TEXTO EXTRAÍDO
>>>>>

Naquela noite de terça-feira, a cidade oferecia vários atrativos.
O Teato de Santa Isabel, que até o dia anterior apresentara o espetáculo "Liliputiana", com uma troupe de anões, anunciava o retorno do seu grandioso e maravilhoso cinematógrafo, o mais importante da América do Sul, com a exibição da fita cinematográfica "A dama de branco", dividida em quatro partes, com 381 quadros e 2.000 metros, um verdadeiro mimo e arte e beleza da afamada fábrica Nordisk-Film.
O Cinema Helvética não ficava atrás, apresentando o filme "A torre da expiação", com 594 quadros e 2.800 metros. No cassino, apresentava a excelente paródia à ópera "Fausto", destacando-se ainda, na programação, a guitarrista portuguesa Carlota Duarte, de bela voz e muita graciosidade.

<<<<<

TAREFAS DO EXERCÍCIO
1 - No texto sobre as atrações da cidade, qual filme o Cinema Helvética apresentava?
2 - Devolva, sem alterar nada, o trecho do texto sobre as atrações da cidade que vai de "O Teato de Santa" até "e muita graciosidade.", incluindo essas palavras.

TRECHOS DOS DADOS
>>>>>

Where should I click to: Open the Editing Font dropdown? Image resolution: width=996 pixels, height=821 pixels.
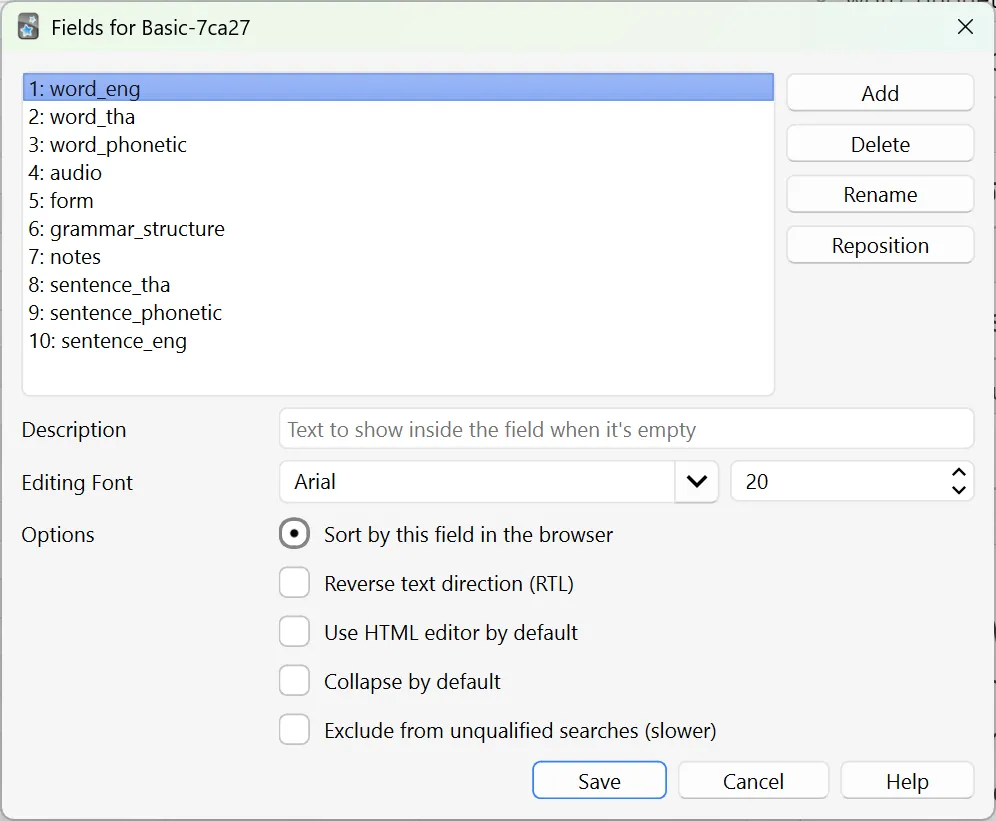(697, 481)
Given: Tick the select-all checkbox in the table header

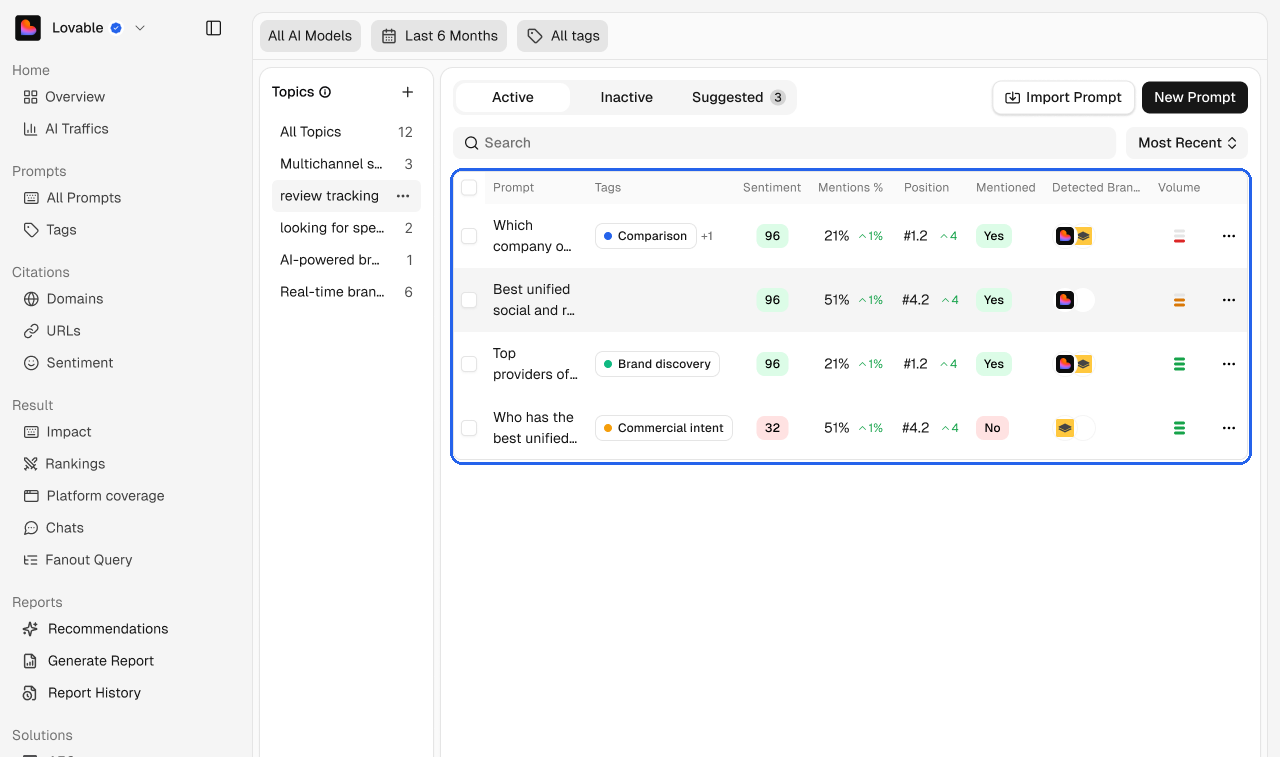Looking at the screenshot, I should pos(469,187).
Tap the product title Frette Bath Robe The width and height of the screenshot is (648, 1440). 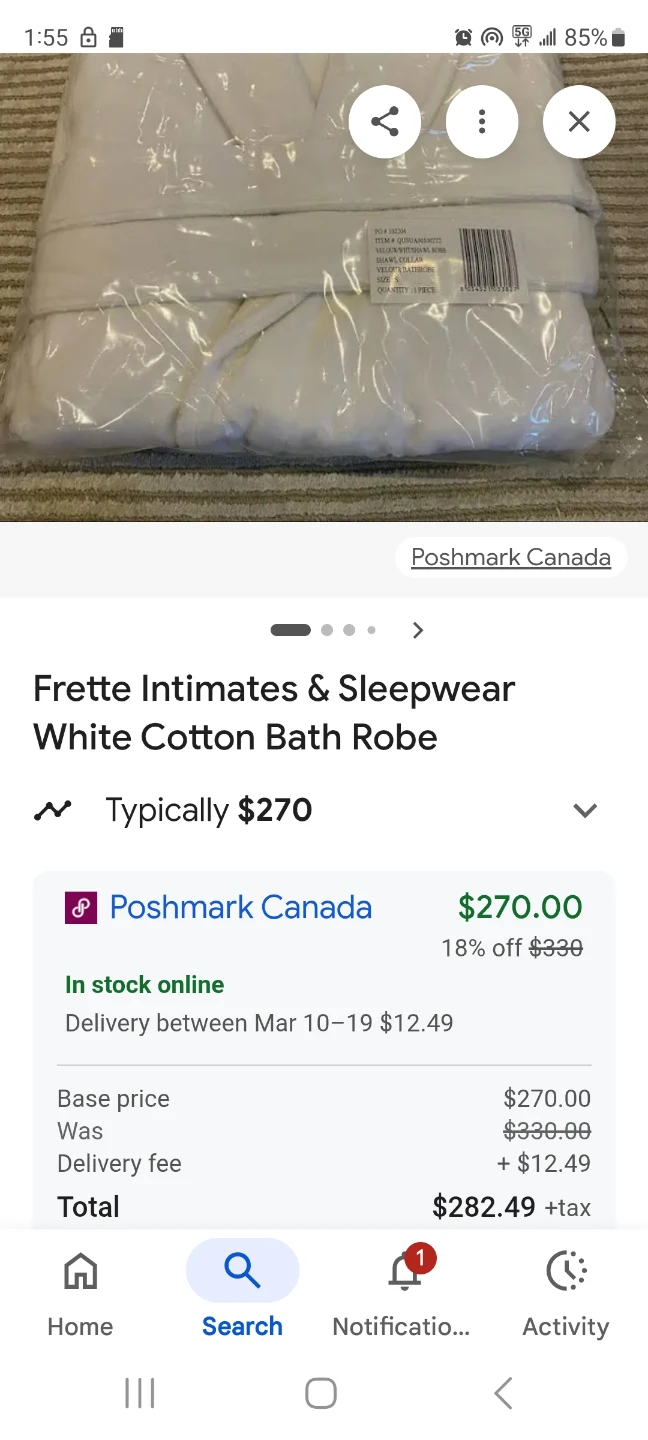point(274,713)
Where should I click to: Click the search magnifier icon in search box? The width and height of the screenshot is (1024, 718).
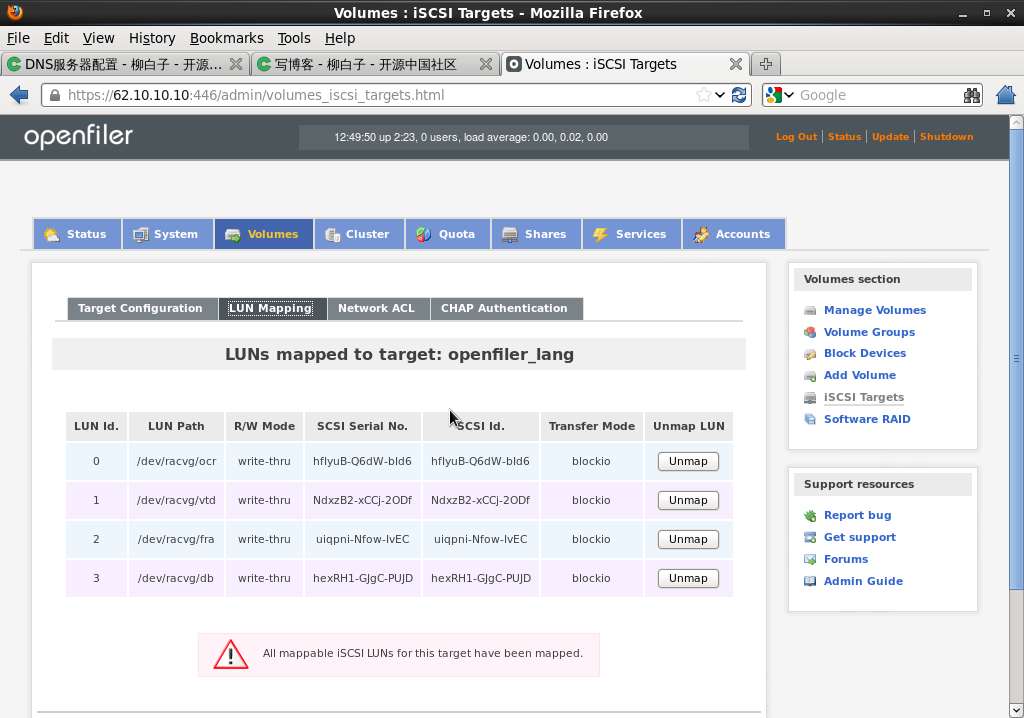[x=972, y=95]
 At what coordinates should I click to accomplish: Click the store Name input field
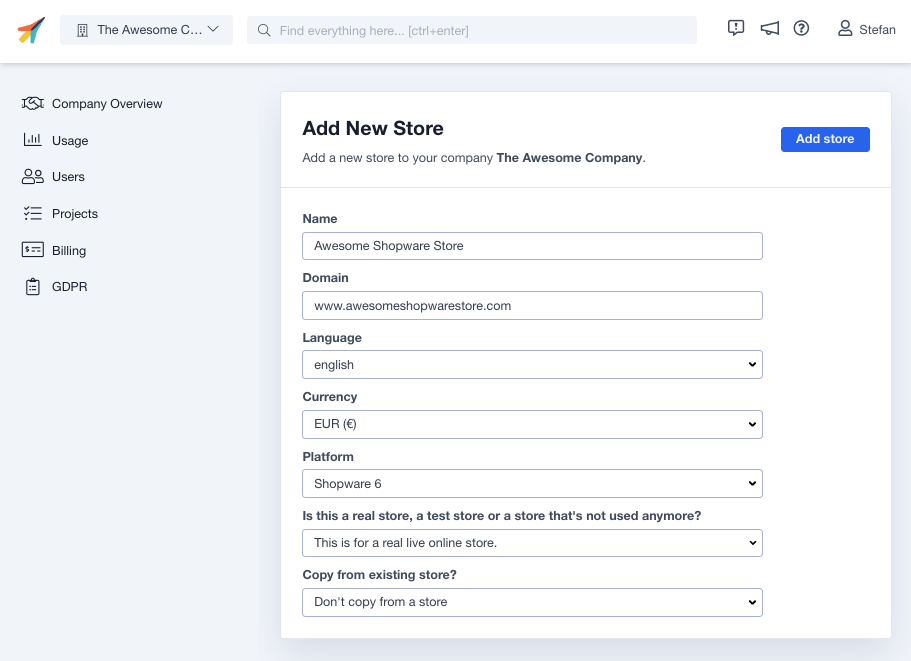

<<<<<

RESULTADOS POR TAREFA
1 - "A torre da expiação".

2 -
O Teato de Santa Isabel, que até o dia anterior apresentara o espetáculo "Liliputiana", com uma troupe de anões, anunciava o retorno do seu grandioso e maravilhoso cinematógrafo, o mais importante da América do Sul, com a exibição da fita cinematográfica "A dama de branco", dividida em quatro partes, com 381 quadros e 2.000 metros, um verdadeiro mimo e arte e beleza da afamada fábrica Nordisk-Film.
O Cinema Helvética não ficava atrás, apresentando o filme "A torre da expiação", com 594 quadros e 2.800 metros. No cassino, apresentava a excelente paródia à ópera "Fausto", destacando-se ainda, na programação, a guitarrista portuguesa Carlota Duarte, de bela voz e muita graciosidade.